Start of Data supplied

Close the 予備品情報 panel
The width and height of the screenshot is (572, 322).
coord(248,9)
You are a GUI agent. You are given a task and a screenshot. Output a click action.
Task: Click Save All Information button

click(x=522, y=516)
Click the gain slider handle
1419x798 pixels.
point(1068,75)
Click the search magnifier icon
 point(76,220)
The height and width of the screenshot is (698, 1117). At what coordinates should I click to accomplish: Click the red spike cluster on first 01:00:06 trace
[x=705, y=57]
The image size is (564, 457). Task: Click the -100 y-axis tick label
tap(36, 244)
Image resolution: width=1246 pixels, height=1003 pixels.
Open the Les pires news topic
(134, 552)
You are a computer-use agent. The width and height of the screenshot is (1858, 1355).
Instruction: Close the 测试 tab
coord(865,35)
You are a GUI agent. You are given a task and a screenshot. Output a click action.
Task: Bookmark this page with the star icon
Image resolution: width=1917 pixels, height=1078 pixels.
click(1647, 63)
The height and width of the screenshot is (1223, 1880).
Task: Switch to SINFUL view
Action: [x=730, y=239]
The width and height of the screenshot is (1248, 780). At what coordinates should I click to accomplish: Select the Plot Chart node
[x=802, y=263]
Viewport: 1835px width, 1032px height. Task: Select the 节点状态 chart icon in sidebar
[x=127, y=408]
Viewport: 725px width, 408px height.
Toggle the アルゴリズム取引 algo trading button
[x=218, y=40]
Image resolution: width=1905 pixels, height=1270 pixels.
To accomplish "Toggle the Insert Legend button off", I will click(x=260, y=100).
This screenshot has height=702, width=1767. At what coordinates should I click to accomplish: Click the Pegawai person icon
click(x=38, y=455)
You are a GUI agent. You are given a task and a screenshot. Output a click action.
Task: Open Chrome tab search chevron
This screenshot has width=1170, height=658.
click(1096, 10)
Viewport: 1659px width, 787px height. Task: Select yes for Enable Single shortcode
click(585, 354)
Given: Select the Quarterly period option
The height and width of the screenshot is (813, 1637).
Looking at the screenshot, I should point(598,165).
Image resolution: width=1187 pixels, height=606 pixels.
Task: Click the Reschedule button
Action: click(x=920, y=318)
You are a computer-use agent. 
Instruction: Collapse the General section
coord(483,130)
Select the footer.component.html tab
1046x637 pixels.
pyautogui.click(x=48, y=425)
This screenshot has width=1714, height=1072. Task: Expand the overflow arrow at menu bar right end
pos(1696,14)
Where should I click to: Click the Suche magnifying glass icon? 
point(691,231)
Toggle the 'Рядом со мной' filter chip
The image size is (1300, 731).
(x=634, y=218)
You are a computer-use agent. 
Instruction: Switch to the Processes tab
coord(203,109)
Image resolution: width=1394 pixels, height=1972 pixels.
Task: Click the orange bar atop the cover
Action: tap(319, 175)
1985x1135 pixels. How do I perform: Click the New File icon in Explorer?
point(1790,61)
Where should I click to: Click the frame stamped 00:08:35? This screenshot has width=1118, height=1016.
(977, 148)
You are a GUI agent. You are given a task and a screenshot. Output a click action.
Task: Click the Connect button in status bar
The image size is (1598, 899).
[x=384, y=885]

End of Data supplied

__Aim of the task__:
Extract all of the data exactly as written.

__Result below__:
Close the 予備品情報 panel
The width and height of the screenshot is (572, 322).
coord(248,9)
You are a GUI agent. You are given a task and a screenshot. Output a click action.
Task: Click Save All Information button

click(x=522, y=516)
Click the gain slider handle
1419x798 pixels.
point(1068,75)
Click the search magnifier icon
 point(76,220)
The height and width of the screenshot is (698, 1117). At what coordinates should I click to accomplish: Click the red spike cluster on first 01:00:06 trace
[x=705, y=57]
The image size is (564, 457). Task: Click the -100 y-axis tick label
tap(36, 244)
Image resolution: width=1246 pixels, height=1003 pixels.
Open the Les pires news topic
(134, 552)
You are a computer-use agent. The width and height of the screenshot is (1858, 1355).
Instruction: Close the 测试 tab
coord(865,35)
You are a GUI agent. You are given a task and a screenshot. Output a click action.
Task: Bookmark this page with the star icon
Image resolution: width=1917 pixels, height=1078 pixels.
click(1647, 63)
The height and width of the screenshot is (1223, 1880).
Task: Switch to SINFUL view
Action: [x=730, y=239]
The width and height of the screenshot is (1248, 780). At what coordinates should I click to accomplish: Select the Plot Chart node
[x=802, y=263]
Viewport: 1835px width, 1032px height. Task: Select the 节点状态 chart icon in sidebar
[x=127, y=408]
Viewport: 725px width, 408px height.
Toggle the アルゴリズム取引 algo trading button
[x=218, y=40]
Image resolution: width=1905 pixels, height=1270 pixels.
To accomplish "Toggle the Insert Legend button off", I will click(x=260, y=100).
This screenshot has height=702, width=1767. At what coordinates should I click to accomplish: Click the Pegawai person icon
click(x=38, y=455)
You are a GUI agent. You are given a task and a screenshot. Output a click action.
Task: Open Chrome tab search chevron
This screenshot has width=1170, height=658.
click(1096, 10)
Viewport: 1659px width, 787px height. Task: Select yes for Enable Single shortcode
click(585, 354)
Given: Select the Quarterly period option
The height and width of the screenshot is (813, 1637).
Looking at the screenshot, I should point(598,165).
Image resolution: width=1187 pixels, height=606 pixels.
Task: Click the Reschedule button
Action: click(x=920, y=318)
You are a computer-use agent. 
Instruction: Collapse the General section
coord(483,130)
Select the footer.component.html tab
1046x637 pixels.
pyautogui.click(x=48, y=425)
This screenshot has width=1714, height=1072. Task: Expand the overflow arrow at menu bar right end
pos(1696,14)
Where should I click to: Click the Suche magnifying glass icon? 
point(691,231)
Toggle the 'Рядом со мной' filter chip
The image size is (1300, 731).
(x=634, y=218)
You are a computer-use agent. 
Instruction: Switch to the Processes tab
coord(203,109)
Image resolution: width=1394 pixels, height=1972 pixels.
Task: Click the orange bar atop the cover
Action: tap(319, 175)
1985x1135 pixels. How do I perform: Click the New File icon in Explorer?
point(1790,61)
Where should I click to: Click the frame stamped 00:08:35? This screenshot has width=1118, height=1016.
(977, 148)
You are a GUI agent. You are given a task and a screenshot. Output a click action.
Task: Click the Connect button in status bar
The image size is (1598, 899).
[x=384, y=885]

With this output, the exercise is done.